• **Your task**:
How many lines in the data below contain the string "Toggle"? State that number only.

______________________________

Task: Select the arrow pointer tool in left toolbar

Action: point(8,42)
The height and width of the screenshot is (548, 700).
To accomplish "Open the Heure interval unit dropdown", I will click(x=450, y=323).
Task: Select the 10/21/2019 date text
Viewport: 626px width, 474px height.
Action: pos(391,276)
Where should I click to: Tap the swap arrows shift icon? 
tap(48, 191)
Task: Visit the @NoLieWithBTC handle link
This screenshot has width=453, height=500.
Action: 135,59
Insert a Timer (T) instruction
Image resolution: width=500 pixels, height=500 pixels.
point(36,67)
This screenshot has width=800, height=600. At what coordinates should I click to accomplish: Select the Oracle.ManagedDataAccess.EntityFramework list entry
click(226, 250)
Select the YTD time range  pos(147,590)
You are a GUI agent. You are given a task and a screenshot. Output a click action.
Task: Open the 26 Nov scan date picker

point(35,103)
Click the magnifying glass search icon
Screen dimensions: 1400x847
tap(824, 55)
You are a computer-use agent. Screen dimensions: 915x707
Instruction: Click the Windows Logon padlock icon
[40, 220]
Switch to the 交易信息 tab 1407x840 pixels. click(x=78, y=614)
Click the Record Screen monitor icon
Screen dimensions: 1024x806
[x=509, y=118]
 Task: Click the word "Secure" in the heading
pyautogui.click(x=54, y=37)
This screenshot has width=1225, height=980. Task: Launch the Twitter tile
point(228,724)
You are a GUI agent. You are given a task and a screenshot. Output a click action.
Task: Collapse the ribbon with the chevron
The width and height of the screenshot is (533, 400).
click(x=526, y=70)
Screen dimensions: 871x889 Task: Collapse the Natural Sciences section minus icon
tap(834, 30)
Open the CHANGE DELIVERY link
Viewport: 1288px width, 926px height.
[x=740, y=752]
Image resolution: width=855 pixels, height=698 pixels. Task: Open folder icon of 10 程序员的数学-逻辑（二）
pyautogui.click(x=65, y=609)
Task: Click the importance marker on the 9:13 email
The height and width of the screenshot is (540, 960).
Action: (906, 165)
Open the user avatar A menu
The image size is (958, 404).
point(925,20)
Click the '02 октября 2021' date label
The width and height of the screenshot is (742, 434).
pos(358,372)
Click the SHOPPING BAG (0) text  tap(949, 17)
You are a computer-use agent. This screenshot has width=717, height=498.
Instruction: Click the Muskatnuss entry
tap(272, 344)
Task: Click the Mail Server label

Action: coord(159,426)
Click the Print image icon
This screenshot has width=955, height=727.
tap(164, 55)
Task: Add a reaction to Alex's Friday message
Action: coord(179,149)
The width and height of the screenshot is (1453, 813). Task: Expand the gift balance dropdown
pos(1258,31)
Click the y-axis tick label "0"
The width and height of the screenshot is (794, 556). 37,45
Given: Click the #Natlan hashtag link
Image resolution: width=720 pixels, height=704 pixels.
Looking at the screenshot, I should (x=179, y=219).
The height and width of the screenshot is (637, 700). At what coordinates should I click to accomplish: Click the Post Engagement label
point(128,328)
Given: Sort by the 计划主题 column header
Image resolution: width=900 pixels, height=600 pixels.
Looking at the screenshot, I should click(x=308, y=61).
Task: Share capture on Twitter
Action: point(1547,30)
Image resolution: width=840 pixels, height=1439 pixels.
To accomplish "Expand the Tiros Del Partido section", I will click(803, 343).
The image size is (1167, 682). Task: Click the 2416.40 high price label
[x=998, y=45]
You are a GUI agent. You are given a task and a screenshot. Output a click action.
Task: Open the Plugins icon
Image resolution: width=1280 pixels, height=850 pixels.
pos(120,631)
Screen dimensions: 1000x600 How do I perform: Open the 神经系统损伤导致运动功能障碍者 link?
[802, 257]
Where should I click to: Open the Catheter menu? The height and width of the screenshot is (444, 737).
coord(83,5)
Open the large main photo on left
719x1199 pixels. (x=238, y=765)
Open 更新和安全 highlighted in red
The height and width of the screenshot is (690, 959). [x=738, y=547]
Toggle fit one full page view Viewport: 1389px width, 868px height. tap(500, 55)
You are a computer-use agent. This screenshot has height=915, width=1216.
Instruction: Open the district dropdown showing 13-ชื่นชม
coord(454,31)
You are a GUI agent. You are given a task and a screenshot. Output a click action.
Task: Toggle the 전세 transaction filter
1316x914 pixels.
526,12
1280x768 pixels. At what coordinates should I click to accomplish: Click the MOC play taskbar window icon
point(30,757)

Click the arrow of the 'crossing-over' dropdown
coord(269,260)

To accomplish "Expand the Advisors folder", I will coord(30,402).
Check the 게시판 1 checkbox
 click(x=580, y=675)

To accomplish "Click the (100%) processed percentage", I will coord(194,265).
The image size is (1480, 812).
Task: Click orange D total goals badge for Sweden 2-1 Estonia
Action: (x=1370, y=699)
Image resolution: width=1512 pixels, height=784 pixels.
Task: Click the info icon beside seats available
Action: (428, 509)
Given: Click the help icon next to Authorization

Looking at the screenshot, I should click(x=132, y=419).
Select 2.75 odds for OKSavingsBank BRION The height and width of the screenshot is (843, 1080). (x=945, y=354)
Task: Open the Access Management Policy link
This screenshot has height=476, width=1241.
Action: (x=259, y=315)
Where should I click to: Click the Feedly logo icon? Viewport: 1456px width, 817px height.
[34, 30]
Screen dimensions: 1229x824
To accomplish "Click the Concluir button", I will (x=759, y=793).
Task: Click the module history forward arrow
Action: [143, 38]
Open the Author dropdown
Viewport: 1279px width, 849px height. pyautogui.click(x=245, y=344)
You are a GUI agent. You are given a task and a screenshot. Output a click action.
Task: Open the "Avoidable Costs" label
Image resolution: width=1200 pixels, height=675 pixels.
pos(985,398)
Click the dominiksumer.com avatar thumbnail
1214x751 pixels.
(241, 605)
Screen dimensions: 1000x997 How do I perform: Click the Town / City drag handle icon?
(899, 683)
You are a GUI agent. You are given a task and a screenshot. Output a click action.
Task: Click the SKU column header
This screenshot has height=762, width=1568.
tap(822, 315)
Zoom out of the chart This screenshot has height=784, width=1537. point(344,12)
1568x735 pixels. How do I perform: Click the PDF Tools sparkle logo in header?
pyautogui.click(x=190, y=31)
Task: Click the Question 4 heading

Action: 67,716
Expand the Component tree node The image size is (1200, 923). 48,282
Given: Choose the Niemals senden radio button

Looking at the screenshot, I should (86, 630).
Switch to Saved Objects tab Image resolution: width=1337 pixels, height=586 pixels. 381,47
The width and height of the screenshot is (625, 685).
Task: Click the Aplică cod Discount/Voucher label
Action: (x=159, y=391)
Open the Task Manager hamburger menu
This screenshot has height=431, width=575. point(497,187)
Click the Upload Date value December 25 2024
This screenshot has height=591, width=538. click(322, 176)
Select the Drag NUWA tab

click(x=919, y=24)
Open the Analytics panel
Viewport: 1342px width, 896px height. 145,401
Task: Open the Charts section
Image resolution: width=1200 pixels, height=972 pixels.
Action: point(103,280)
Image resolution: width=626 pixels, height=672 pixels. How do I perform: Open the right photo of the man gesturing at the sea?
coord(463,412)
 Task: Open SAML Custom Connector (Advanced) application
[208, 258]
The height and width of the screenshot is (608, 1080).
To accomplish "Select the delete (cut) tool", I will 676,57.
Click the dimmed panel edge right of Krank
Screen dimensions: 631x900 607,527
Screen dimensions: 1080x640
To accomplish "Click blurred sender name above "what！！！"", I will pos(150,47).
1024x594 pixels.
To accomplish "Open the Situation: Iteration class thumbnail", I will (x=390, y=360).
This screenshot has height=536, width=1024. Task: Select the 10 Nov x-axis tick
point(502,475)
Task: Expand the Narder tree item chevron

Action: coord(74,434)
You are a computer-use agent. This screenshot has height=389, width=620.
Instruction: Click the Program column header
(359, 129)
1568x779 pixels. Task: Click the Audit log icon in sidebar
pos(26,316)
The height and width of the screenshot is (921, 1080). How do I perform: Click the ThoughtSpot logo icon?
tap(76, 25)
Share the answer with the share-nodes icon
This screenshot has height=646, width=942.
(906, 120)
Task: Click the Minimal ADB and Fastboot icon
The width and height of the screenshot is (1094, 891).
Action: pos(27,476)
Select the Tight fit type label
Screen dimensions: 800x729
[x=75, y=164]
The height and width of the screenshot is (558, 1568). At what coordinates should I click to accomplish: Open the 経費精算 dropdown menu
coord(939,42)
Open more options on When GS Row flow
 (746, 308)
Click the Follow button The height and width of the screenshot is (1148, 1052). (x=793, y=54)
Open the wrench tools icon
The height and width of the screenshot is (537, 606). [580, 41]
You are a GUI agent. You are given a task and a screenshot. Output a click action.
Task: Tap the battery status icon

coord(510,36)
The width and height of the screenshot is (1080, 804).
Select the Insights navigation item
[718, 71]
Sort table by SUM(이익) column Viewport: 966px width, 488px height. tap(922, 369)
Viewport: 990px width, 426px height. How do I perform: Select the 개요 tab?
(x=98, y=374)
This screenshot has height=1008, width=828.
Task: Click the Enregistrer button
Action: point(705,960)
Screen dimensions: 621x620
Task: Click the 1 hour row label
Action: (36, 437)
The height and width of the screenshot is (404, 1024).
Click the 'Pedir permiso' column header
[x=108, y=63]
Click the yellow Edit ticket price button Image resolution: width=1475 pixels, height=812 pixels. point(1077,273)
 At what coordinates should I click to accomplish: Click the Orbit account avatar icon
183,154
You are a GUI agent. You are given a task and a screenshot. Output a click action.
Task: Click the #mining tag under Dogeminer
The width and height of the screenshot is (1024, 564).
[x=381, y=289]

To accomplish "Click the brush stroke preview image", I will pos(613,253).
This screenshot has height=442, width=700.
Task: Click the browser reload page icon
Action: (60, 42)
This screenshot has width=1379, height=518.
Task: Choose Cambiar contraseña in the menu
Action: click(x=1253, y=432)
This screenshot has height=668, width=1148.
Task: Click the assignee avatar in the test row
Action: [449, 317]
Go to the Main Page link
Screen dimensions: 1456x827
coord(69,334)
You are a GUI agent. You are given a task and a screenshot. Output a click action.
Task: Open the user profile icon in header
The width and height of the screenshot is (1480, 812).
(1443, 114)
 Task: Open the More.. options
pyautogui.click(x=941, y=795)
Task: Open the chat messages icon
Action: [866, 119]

______________________________

• **Answer to this problem**:
2